ドクターブログ

補綴前処置

近年,CAD/CAMそして3Ⅾプリンターの応用など,マテリアルの進歩に伴い,キャストメタルから審美性と強度に優れたe.maxやジルコニアなどのノンメタルの歯冠補綴物がトレントになってきました。これらのマテリアルも長所ばかりでなく,その短所にも注意しておかなくてはなりません。すなわち,キャストメタル以上に支台歯形成の良否で適合の精度が大きく変わること,咬合調整が難しいこと,対合歯に対する影響が未知であること,接着セメントの使用が必須となるが,その除去が難しいことなどにも注意しておく必要かあります。

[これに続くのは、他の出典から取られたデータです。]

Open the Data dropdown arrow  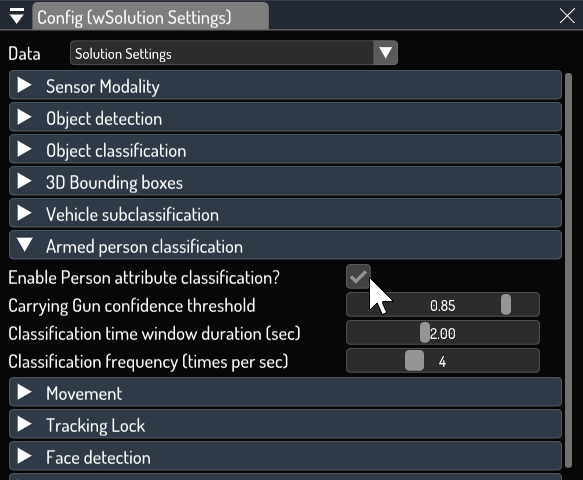click(385, 53)
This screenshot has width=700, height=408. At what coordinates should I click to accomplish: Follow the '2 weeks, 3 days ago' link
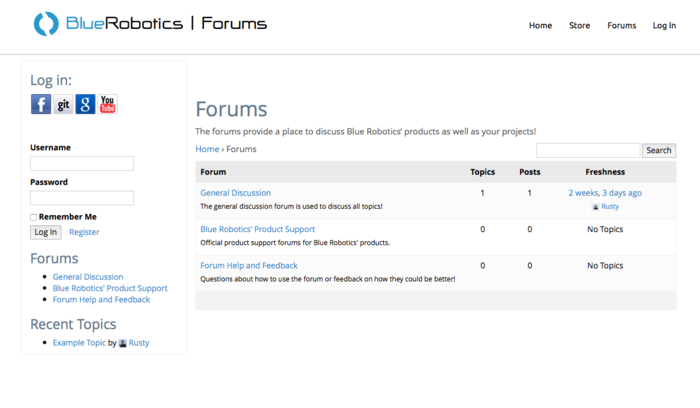coord(605,193)
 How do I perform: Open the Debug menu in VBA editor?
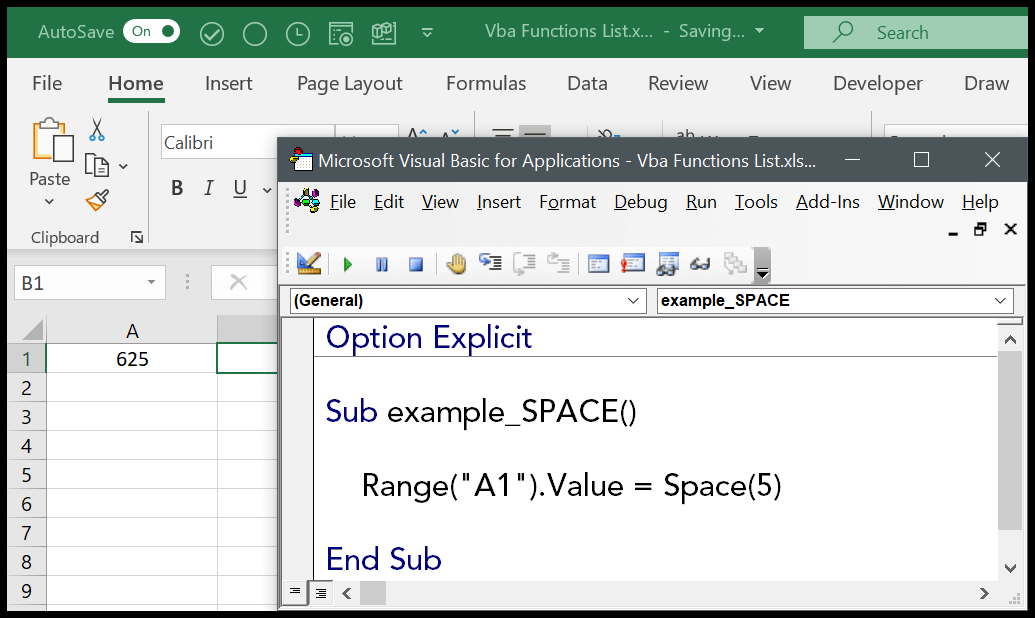[x=640, y=202]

 これら,多種にわたるマテリアルの長所短所を理解したうえで,患者さんのニーズにあった結果に導くためには,必要な補綴前処置があります。補綴治療に入る前にこのことを説明納得してもらったうえで,同意を得ておかなければなりません。そのためには,正確で適切な診断と患者さんのニーズにあった治療戦略の構築が必要になります。補綴治療の成功は,正確な診断とそれらを維持する健康な歯周組織と生体に調和した補綴形態と咬合関係の構築にあると考えます。補綴前処置はこれらに必要なことがらの大きな枠組みにすぎません。実際の臨床においては個々の患者さんにあった細かな詰めと,一つひとつのステップで妥協しないこだわりが,その結果の美しさと患者さんの満足度の向上に人きく影響することを理解しておかなければなりません。